Os dois comentam que a possibilidade atual de armazenar quantidades imensas de dados não significa que tudo isto continuará armazenado (e acessível) indefinidamente, e observam que mesmo uma biblioteca gigantesca não passa de uma mera seleção, um filtro de escolha, de prioridades, aplicado a uma cultura. ‘O que devemos preservar?’ – eis a questão, porque é impossível preservar tudo, tanto quanto é impossível consultar tudo quanto foi preservado (e que é necessariamente uma pequena parte desse todo).

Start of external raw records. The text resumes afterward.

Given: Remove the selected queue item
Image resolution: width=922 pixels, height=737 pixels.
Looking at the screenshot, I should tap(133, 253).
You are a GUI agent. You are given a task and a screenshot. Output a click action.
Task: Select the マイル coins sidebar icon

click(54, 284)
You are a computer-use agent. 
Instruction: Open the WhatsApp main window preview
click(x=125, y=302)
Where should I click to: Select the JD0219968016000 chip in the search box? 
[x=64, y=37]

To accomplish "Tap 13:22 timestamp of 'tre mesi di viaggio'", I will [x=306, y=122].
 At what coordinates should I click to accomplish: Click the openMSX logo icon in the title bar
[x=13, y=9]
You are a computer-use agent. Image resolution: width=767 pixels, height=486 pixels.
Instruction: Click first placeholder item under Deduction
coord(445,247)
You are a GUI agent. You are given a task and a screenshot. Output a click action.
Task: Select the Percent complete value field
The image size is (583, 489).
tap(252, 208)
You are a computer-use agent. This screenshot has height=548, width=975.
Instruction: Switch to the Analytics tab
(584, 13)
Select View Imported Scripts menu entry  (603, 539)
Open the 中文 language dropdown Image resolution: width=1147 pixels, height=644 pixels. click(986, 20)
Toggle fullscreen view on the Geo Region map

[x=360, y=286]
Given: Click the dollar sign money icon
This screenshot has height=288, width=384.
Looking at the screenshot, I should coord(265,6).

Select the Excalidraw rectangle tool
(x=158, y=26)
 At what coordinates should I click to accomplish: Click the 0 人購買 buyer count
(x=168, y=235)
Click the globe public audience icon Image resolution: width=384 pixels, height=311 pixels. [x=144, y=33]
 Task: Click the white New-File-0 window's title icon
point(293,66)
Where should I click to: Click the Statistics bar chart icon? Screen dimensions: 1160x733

(Braulio Tavares. Não contem com o fim do livro: http://jornaldaparaiba.globo.com/)
TEXTO III
Ou seja, apesar de sua imagem idealizada – às vezes, sacralizada – de fonte de lazer, informação, conhecimento, fruição intelectual, o livro, enquanto objeto, é apenas ‘o suporte da leitura’, o meio pelo qual o escritor chega ao leitor. E assim permanecerá até que ‘alguma coisa similar’ o substitua. Saber quanto tempo essa transição levará para se consumar é mero e certamente inútil exercício de futurologia. Até porque provavelmente não ocorrerá exatamente uma transição, mas apenas a acomodação de uma nova mídia no amplo universo da comunicação. Tem sido assim ao longo da História.
Tranquilizem-se, portanto, os amantes do livro impresso. Tal como ‘a colher, o martelo, a roda ou a tesoura’, ele veio para ficar, pelo menos até onde a vista alcança. E não se desesperem os novidadeiros amantes de gadgets. Estes continuarão sendo inventados e aprimorados por força da voracidade do business globalizado. E é possível até mesmo que algum deles venha a se tornar definitivo e entrar no time do livro, da colher, da roda...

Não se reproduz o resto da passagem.